[The input Boundary: Start]

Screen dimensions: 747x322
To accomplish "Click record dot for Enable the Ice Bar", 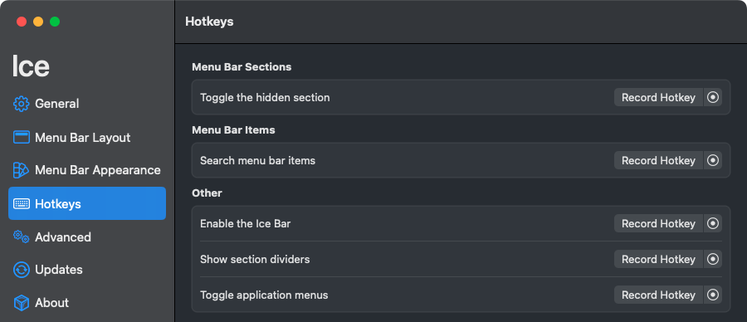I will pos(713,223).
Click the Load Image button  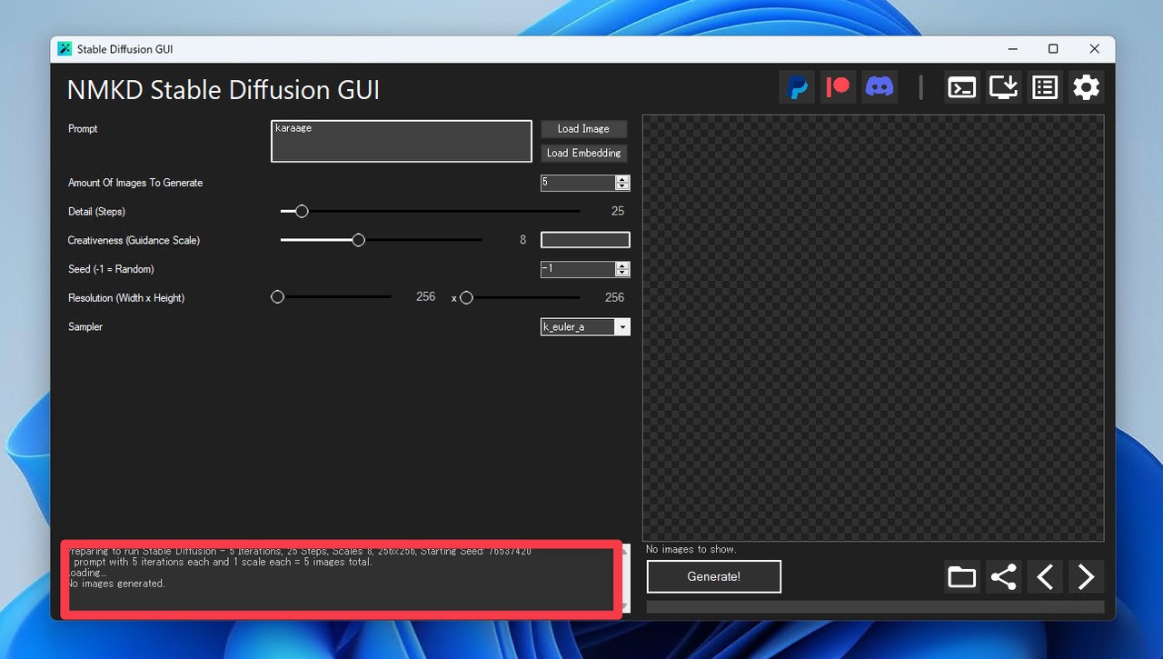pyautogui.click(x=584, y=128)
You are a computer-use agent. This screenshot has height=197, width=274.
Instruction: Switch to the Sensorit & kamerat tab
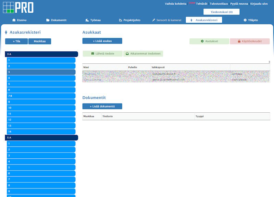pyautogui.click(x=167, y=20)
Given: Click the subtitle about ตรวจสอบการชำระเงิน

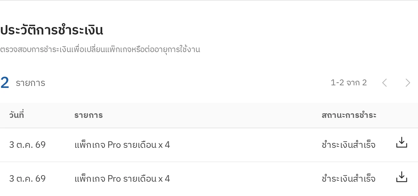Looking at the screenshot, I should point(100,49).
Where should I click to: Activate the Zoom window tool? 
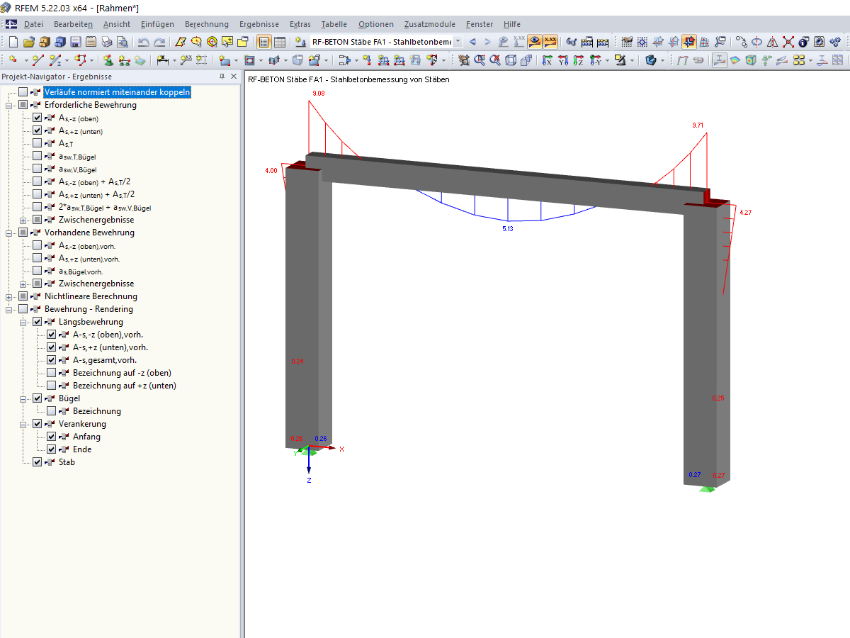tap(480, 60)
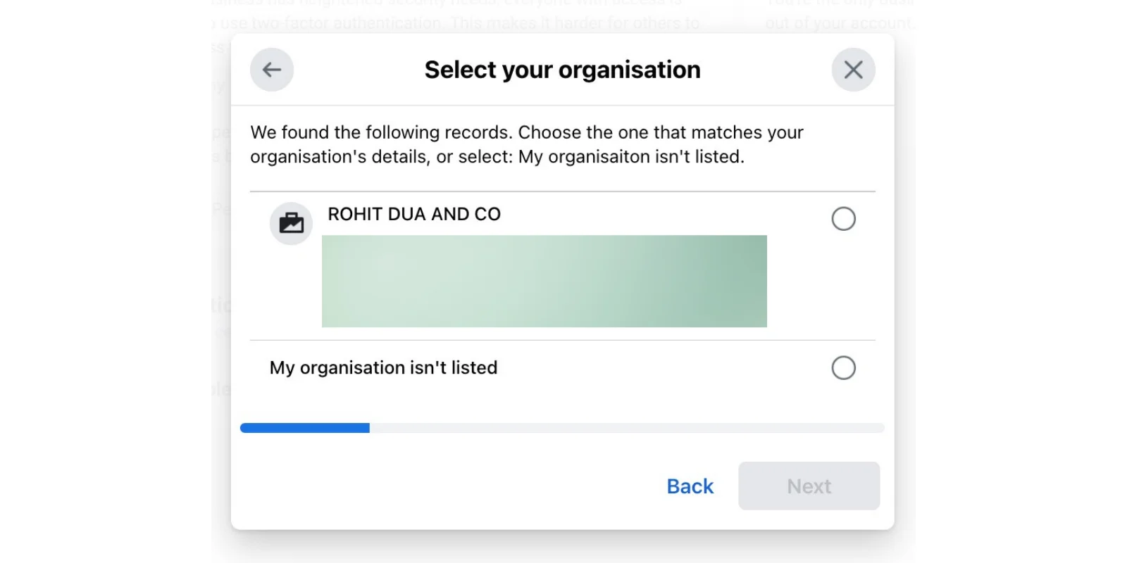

[The input Boundary: End]
[The input Boundary: Start]

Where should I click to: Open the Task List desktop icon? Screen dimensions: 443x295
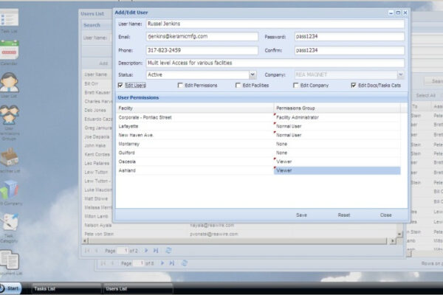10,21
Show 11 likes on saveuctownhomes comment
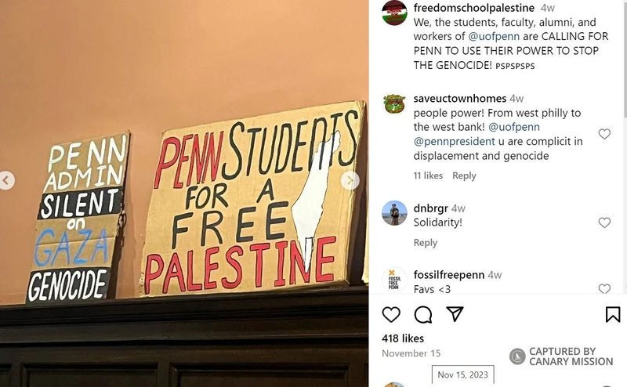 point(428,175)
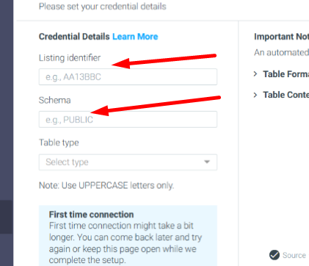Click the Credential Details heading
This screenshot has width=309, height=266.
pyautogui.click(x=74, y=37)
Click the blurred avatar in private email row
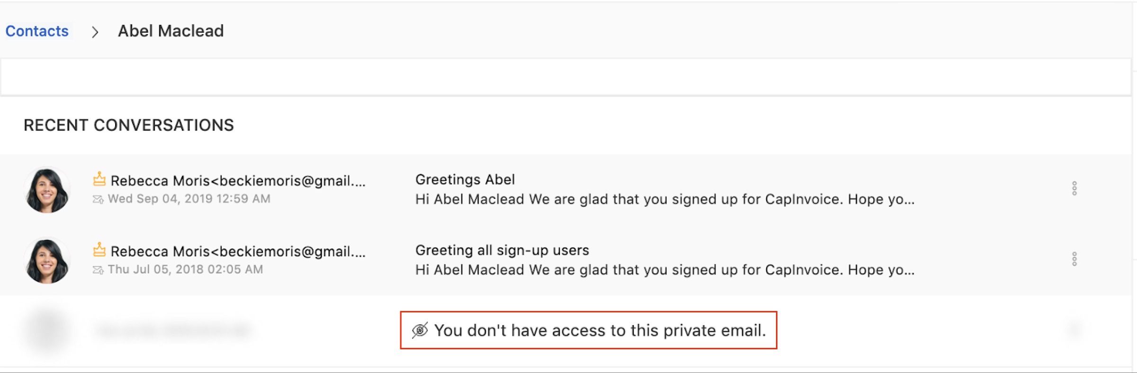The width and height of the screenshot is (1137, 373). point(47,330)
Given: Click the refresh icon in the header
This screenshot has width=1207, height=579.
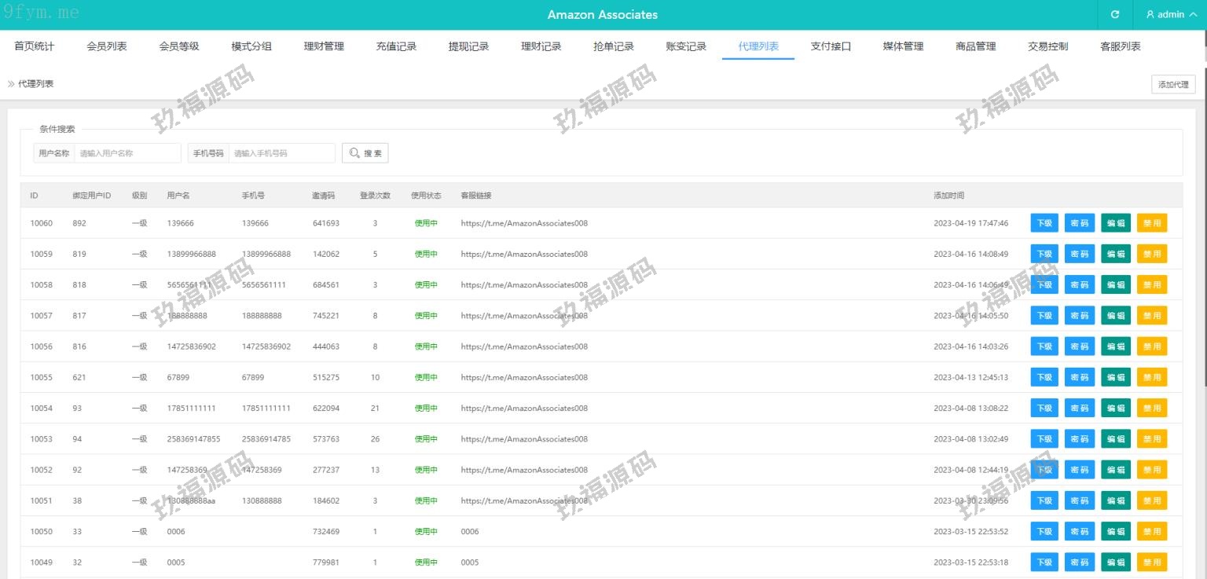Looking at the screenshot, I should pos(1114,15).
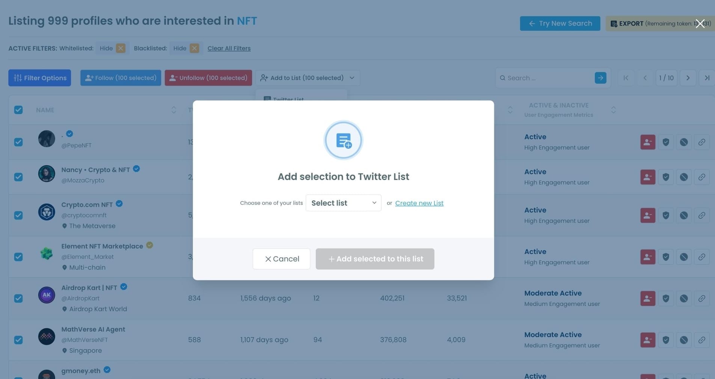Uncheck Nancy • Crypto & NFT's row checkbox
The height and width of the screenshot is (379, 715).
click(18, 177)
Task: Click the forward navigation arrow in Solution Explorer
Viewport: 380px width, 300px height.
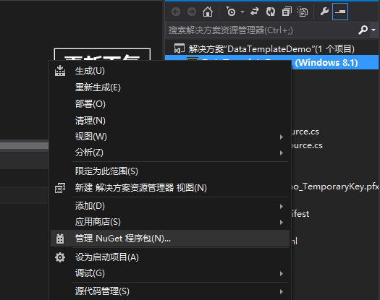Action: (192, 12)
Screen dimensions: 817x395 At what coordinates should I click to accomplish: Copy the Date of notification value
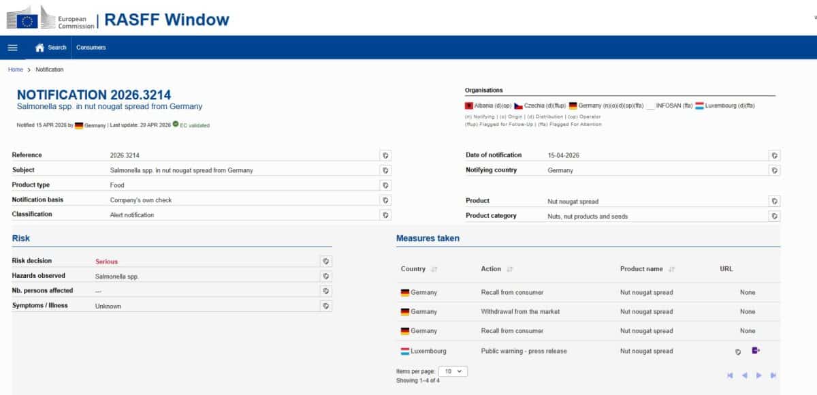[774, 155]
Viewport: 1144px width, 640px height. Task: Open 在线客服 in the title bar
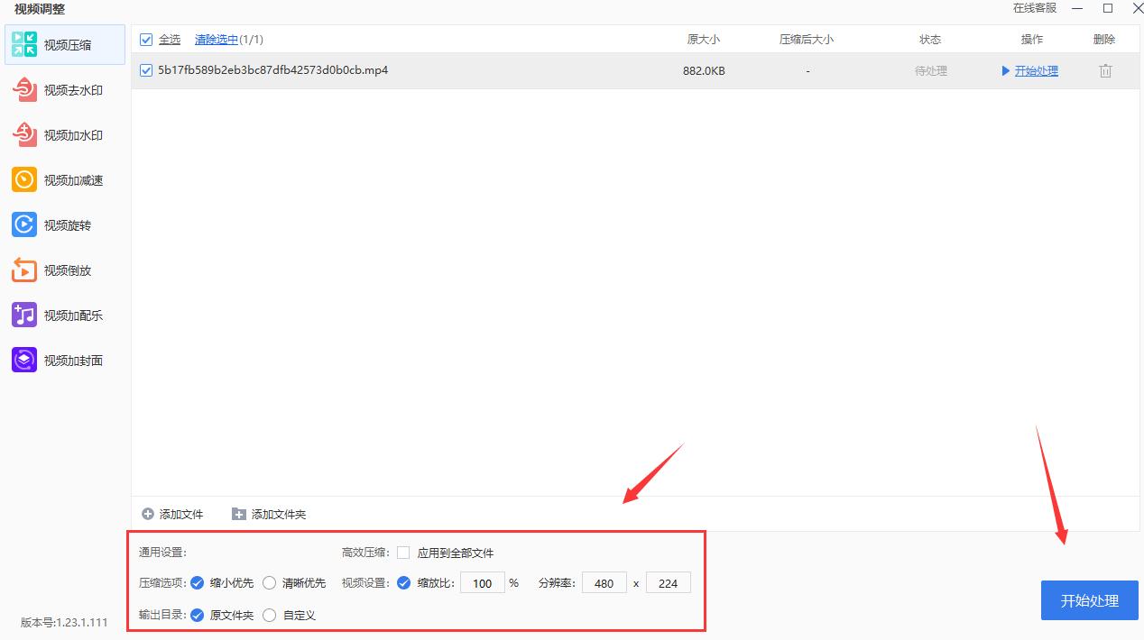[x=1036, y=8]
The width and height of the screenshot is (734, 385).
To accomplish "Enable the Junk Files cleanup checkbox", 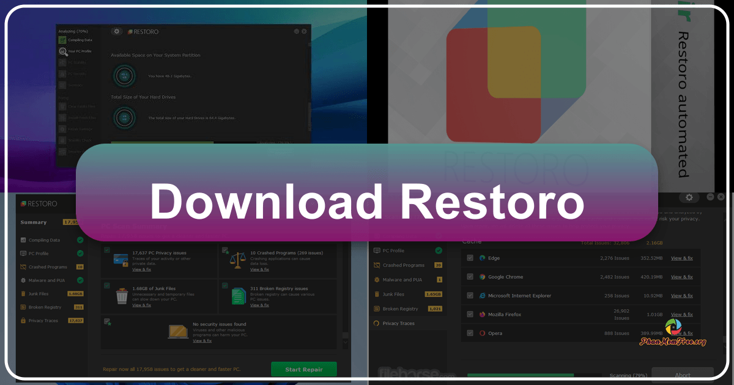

[The input Boundary: End]

> Task to complete
Using the entries above, write out exactly the lines from the one with "Screen dimensions: 817x395" through the one with "the Junk Files", ends included. Leave out any pictures.

> Result of this task
Screen dimensions: 817x395 At what coordinates should I click to accomplish: Copy the Date of notification value
[774, 155]
Viewport: 1144px width, 640px height. Task: Open 在线客服 in the title bar
[x=1036, y=8]
The width and height of the screenshot is (734, 385).
To accomplish "Enable the Junk Files cleanup checkbox", 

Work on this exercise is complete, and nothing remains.